Saturday, November 28, 2009

Multiple sclerosis and news buzz about it

I must admit that as a young PT student and newly minted PT who thought I was coming down with whatever new thing I learned about, or had the opportunity of meeting/treating people who had x or y condition, MS probably freaked me out the most. Of late, a very nice massage therapist I know personally, ended up with this diagnosis.

How wonderful that this ailment is currently being highlighted as a condition which could be, potentially at least, reversible with a simple surgical procedure. Who'd have thunk? After all these decades?

Here are the news stories I've come across so far:

CTV W5 The Liberation Treatment
Medpage Radical MS Theory Stirs Interest
BBC: Multiple sclerosis 'blood blockage theory' tested

Nov. 30/09
Edit: I'm back in this post to add a link to Dr. Zamboni's website, Fondazione HILARESCERE.
Some of his papers can be found there. At least for now.

Thursday, November 26, 2009

Ego tunnels, conscious entities, virtual bodies and so on.

I have yet to read the book by Thomas Metzinger, The Ego Tunnel, but it's in the cart. Meanwhile I came upon a blog post, two in fact, by Peter Hankins at Conscious Entities blog, that set off a little speculative burst in my own brain.

Part I, and Part II.

In particular, this got my attention;
"There are many interesting details in this account, quite apart from its value as part of the overall argument. Metzinger briefly touches on four varieties of autoscopic (self-seeing) phenomena, all of which can be related to distinct areas of the brain: autoscopic hallucination, where the subject sees an image of themselves; the feeling of a presence, where the subject has the strong sense of someone there without seeing anyone; the particularly disturbing heautoscopy, where the subject sees another self and switches back and forth into and out of it, unsure which is ‘the real me’; and the better-known OBE."

It makes sense to me that multiple self-constructions/constructions of self would exist, given that there are many different body representations all throughout the brain, not just the big S1 map stretched over the top of the cortex, the famous one Wilder Penfield mapped out, and I didn't realize there were names already ascribed to the elicitation of their specific distortions..

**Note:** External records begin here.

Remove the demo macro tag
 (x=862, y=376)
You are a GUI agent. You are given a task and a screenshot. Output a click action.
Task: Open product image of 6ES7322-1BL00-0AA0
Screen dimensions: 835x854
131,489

A body misperception can be the absence of a familiar body sense just as well as it can be one that's displaced onto a mannequin or onto someone or something else entirely, or floating above.. in each case there will be a corresponding shift in neural traffic flow, the brain not operating in its own familiar manner, and part of it noticing that shift and confabulating predictive perceptual fantasies as to possible reasons why. As in the Charlie Rose Brain Series Part II, in which all the various visual perceptual distortions were touched on, body sense is subject to perceptual distortion. The science on this is younger, but is definitely happening, mostly in Europe, mostly referred to as research of virtual bodies, rubber hand illusions, etc etc. discussedmany times on this blog. It's all very fascinating, and likely to have a lot to do with learning to handle human pain issues much more adeptly with fewer drugs at some point.

Meanwhile, it won't be a bad idea to practice feeling your own normal body better, practice using normal brain pathways, strengthen them so that your brain maps don't get all out of whack some day, and in some misguided attempt at trying to locate body parts, make them spasm or make them hurt to be able to find them more easily - the neurological equivalent of lighting flares to see along a dark path.

Other reading:
1. Book review at

Sunday, November 8, 2009

Moving a humanantigravity suit around

I confess that my usual perspective on the nervous system is from outside in - I consider what happens when I put my hand on someone else's body part, and consider ensuing movement output as a consequence, as a nervous system's direct response.. there's almost always that idea of my inputting some sort of talented (or not) sensory input - first. That's how my treatment brain works - it uses the "operator"/"interactor" model, by default, usually, and my conceptualizations end up being informed by it.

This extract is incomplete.